Além do modelo semântico: Construindo contexto de negócios compartilhado para agentes de AI

Grandes modelos de linguagem sabem como raciocinar, mas não conhecem o seu negócio. Dar à AI empresarial o contexto de negócios de que ela precisa significa mais do que conectá-la aos dados. Os agentes também precisam entender suas definições, relacionamentos, regras de negócios, fontes autorizadas e permissões. A Genie Ontology preenche essa lacuna combinando a semântica de negócios modelada com o contexto aprendido a partir de tabelas governadas, consultas, dashboards, notebooks e outros ativos compatíveis que suas equipes já usam. O Genie classifica esse contexto por autoridade e relevância, aplica permissões e entrega o contexto mais útil ao Genie no momento da resposta. Agentes externos também podem acessar a inteligência do Genie por meio do MCP.

Um bom modelo semântico fornece um núcleo de autoridade. Os modelos semânticos capturam os conceitos de negócios que você define deliberadamente; uma ontologia estende essa base com relacionamentos mais amplos, conhecimento e o contexto de que a AI precisa para entender como o negócio realmente opera. No jargão da Databricks, as Unity Catalog Semantics combinam Metric Views, Pages e Domains para estabelecer suas definições de negócios confiáveis. A Genie Ontology, então, baseia-se nesse núcleo modelado incorporando o contexto inferido de seus ativos existentes, dando aos agentes uma compreensão muito mais ampla do negócio do que um modelo semântico sozinho poderia fornecer.

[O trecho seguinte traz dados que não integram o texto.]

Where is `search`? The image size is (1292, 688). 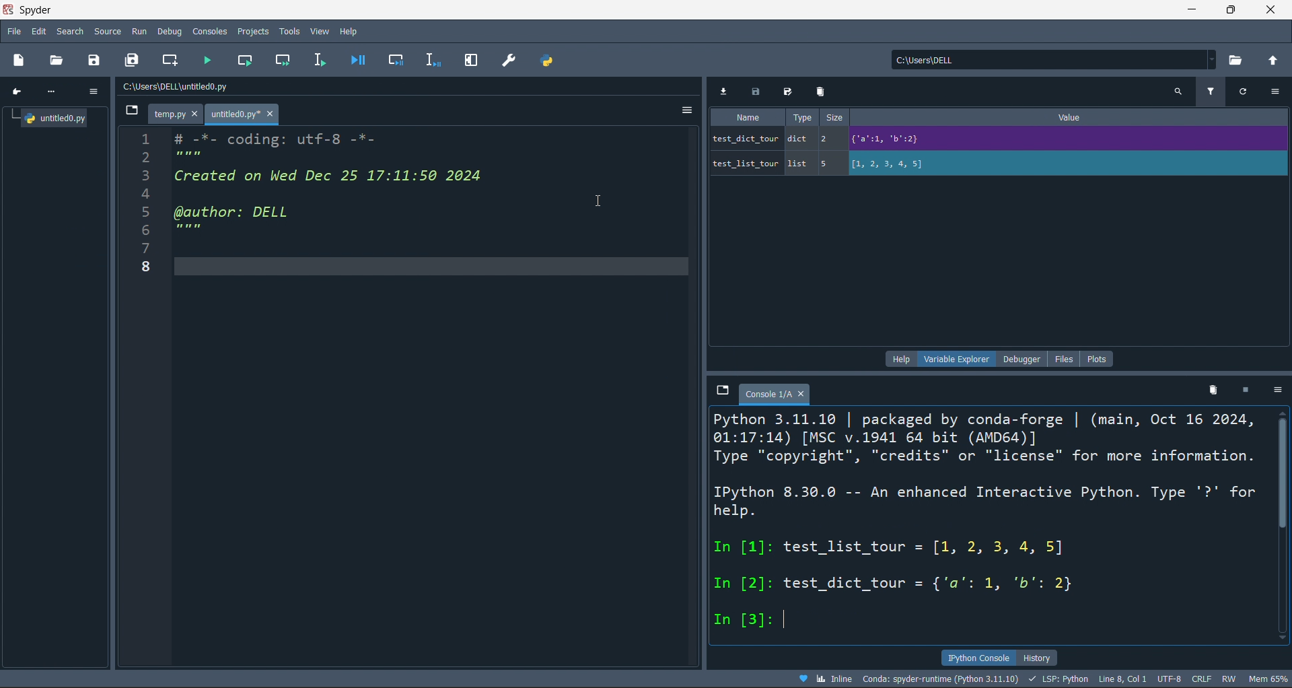 search is located at coordinates (69, 30).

A chave é modelar a "cabeça" e deixar a Genie Ontology inferir a "cauda". O Genie trabalha a partir do que pode aprender automaticamente no primeiro dia, enquanto a curadoria deliberada melhora as definições e fontes críticas que precisam estar corretas.

As seis camadas a seguir são práticas progressivas para aumentar a confiança ao longo do tempo, não pré-requisitos para o Genie começar a entregar valor.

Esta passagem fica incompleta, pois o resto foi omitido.